We will also introduce a per-query configuration parameter acceptable.offset.lag, that will provide
applications the ability to control how much stale data they are willing to tolerate on a per query
basis. If a standby lags behind by more than the tolerable limit, pull queries will fail.
This parameter can be configured either as part of the WITH clause of CTAS queries or be given as
arguments to the request's JSON payload. This is a very
useful knob to handle the scenario of cold start explained above. In such a case, a newly added KSQL
server could be lagging by a lot as it rebuilds the entire state and thus the usefulness of the data
returned by pull queries may diminish significantly.

Tradeoffs

1. We decouple the failure detection mechanism from the lag reporting to make the heartbeats
   light-weight and achieve smaller heartbeat interval. This way, heartbeats can be sent at a higher
   interval than lag information (which is much larger in size). As our goal is to achieve high-availability,
   receiving less frequent lag updates is ok as this affects consistency and not availability.
2. We decouple routing decision from healthchecking. The decision of where to route a query is local
   (i.e. does not require remote calls) as the information about the status of other servers is already
   there.
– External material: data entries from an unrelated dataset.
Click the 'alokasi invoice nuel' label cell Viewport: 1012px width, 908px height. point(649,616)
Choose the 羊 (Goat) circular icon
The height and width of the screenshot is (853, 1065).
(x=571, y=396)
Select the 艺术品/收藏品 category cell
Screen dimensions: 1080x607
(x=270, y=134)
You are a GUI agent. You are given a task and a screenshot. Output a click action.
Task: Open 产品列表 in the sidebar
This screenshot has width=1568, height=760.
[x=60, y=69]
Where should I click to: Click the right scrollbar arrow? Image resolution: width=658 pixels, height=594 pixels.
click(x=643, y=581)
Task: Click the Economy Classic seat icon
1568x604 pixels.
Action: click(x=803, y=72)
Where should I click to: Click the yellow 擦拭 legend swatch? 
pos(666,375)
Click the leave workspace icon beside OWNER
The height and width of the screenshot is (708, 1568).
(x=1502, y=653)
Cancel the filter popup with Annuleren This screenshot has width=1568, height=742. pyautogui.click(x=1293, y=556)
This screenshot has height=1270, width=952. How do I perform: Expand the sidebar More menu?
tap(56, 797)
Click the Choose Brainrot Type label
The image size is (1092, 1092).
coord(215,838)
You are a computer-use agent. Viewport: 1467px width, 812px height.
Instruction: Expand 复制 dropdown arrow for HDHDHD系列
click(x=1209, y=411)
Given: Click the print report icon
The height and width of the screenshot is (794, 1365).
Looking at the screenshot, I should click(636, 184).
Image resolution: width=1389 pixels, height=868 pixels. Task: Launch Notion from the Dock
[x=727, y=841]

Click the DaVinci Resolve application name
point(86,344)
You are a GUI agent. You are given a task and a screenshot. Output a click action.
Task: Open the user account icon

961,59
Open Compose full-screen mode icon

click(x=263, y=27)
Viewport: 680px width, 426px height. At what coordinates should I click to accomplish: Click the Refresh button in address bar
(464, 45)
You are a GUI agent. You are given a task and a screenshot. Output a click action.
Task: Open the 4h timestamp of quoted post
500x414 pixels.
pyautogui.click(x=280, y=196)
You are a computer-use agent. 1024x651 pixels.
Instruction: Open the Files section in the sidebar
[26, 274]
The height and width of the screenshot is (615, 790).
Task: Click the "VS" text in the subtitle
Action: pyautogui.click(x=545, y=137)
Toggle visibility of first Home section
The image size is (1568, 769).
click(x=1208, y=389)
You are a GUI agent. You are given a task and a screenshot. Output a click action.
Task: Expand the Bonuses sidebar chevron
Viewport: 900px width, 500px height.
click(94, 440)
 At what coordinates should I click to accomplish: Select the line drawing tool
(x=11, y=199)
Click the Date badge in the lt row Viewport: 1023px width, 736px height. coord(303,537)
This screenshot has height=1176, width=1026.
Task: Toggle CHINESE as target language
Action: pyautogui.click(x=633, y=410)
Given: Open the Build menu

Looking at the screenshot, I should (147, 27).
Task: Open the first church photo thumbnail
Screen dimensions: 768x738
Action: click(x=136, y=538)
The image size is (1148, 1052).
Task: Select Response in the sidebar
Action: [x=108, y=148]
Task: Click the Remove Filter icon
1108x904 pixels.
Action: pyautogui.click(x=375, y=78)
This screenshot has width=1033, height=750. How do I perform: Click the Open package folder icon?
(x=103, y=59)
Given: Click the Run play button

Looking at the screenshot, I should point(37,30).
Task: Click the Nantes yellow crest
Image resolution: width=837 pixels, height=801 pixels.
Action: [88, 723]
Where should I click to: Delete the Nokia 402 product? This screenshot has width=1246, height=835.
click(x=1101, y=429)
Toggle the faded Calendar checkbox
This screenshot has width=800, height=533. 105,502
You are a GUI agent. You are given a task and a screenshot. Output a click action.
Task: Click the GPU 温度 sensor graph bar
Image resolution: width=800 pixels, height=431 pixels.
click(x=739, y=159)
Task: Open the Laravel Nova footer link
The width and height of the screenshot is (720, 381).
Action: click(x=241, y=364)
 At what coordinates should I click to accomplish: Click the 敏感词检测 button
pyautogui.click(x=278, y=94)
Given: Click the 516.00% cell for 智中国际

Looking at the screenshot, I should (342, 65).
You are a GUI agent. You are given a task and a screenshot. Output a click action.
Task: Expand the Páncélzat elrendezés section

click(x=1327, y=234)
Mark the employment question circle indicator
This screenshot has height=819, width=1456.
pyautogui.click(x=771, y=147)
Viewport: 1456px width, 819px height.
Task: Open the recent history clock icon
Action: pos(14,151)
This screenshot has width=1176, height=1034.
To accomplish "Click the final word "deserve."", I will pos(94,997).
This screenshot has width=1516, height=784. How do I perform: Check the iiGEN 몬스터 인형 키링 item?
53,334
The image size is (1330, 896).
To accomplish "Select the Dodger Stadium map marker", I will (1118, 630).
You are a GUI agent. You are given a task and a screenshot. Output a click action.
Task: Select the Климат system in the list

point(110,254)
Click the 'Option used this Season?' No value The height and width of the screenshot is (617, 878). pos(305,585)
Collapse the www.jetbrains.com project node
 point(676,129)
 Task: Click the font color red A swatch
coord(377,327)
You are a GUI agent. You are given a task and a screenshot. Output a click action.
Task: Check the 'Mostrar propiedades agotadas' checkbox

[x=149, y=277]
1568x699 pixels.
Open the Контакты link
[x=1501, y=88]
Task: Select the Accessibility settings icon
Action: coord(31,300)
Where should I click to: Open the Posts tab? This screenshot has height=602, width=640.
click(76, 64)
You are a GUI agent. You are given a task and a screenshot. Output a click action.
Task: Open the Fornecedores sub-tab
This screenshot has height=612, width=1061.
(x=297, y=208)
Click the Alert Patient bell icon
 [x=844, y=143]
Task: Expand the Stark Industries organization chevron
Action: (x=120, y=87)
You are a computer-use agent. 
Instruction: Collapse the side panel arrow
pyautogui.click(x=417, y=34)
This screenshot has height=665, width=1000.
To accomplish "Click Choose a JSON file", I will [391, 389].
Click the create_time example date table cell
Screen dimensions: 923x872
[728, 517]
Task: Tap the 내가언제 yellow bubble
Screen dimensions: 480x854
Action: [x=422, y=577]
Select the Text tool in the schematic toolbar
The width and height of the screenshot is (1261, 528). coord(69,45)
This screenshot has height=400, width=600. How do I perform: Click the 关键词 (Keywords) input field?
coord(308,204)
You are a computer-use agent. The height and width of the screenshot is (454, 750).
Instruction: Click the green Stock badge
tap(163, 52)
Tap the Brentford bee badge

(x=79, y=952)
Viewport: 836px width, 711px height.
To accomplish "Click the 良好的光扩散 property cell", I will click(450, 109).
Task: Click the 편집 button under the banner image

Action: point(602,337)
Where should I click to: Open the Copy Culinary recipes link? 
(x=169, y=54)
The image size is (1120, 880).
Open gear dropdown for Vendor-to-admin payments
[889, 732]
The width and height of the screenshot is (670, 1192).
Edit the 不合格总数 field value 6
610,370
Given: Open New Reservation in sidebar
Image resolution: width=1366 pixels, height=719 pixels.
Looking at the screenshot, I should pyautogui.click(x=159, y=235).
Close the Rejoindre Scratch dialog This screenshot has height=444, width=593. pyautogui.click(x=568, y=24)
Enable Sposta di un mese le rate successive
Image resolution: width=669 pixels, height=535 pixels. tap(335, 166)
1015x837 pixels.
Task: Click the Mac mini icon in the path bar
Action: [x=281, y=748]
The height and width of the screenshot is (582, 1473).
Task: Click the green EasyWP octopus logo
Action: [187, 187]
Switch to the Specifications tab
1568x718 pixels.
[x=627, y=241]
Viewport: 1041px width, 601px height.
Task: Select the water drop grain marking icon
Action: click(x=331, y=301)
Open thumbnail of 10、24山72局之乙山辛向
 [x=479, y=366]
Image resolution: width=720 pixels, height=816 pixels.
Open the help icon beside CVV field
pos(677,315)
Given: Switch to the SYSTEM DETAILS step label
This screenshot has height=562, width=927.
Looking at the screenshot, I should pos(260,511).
This provides flexibility in changing the lag reporting mechanism down the line more easily.
3. We choose to keep the initial design simple (no request based failure detection, gossip protocols)
   and closer to choices made in Kafka/Kafka Streams (no Zookeeper based failure detection), for ease
   of deployment and troubleshooting.

Rejected/Alternate approaches

Retrieve lag information on-demand

We employ a pull model where servers don't explicitly send their lag information. Rather, communication
happens only when needed, i.e. when a server tries to forward a request to another server. Once
server B has determined that server A is down, it needs to determine what other server should
evaluate the query. At this point,B doesn't have any knowledge of the lag information of the other
standbys. So, in addition to evaluating the query locally, B also sends the request to C. B
then has both its own result and C’s result of query evaluation and decides which one is the freshest
to include in the response. B can make this decision because the lag information is piggybacked
with the query evaluation result. The advantages of this approach is that it results in less
communication overhead: Lag information is exchanged only when the active is down. Moreover, it is
piggy-backed on the request. On the other side, all standbys need to evaluate the same query. Moreover,
the communication between B and C involves large messages as they contain the query result
(can be many rows). Finally, latency for a request increases as B needs to wait to receive a
response from C with query result and lag information. Then only can B send a response back to
the client.

More efficient lag propagation

Instead of broadcasting lag information, we could also build a gossip protocol to disseminate this
information, with more round trips but lower network bandwidth consumption. While we concede that
this is an effective and proven technique, debugging such protocols is hard in practice. So, we
decided to keep things simple, learn and iterate. Similarly, we could also encode lag information
in the regular pull query responses themselves, providing very upto-date lag estimates. However,
sending lag information for all local stores in every response will be prohibitively expensive and
we would need a more intelligent, selective propagation that only piggybacks a few stores's lag in
each response. We may pursue both of these approaches in the future, based on initial experience.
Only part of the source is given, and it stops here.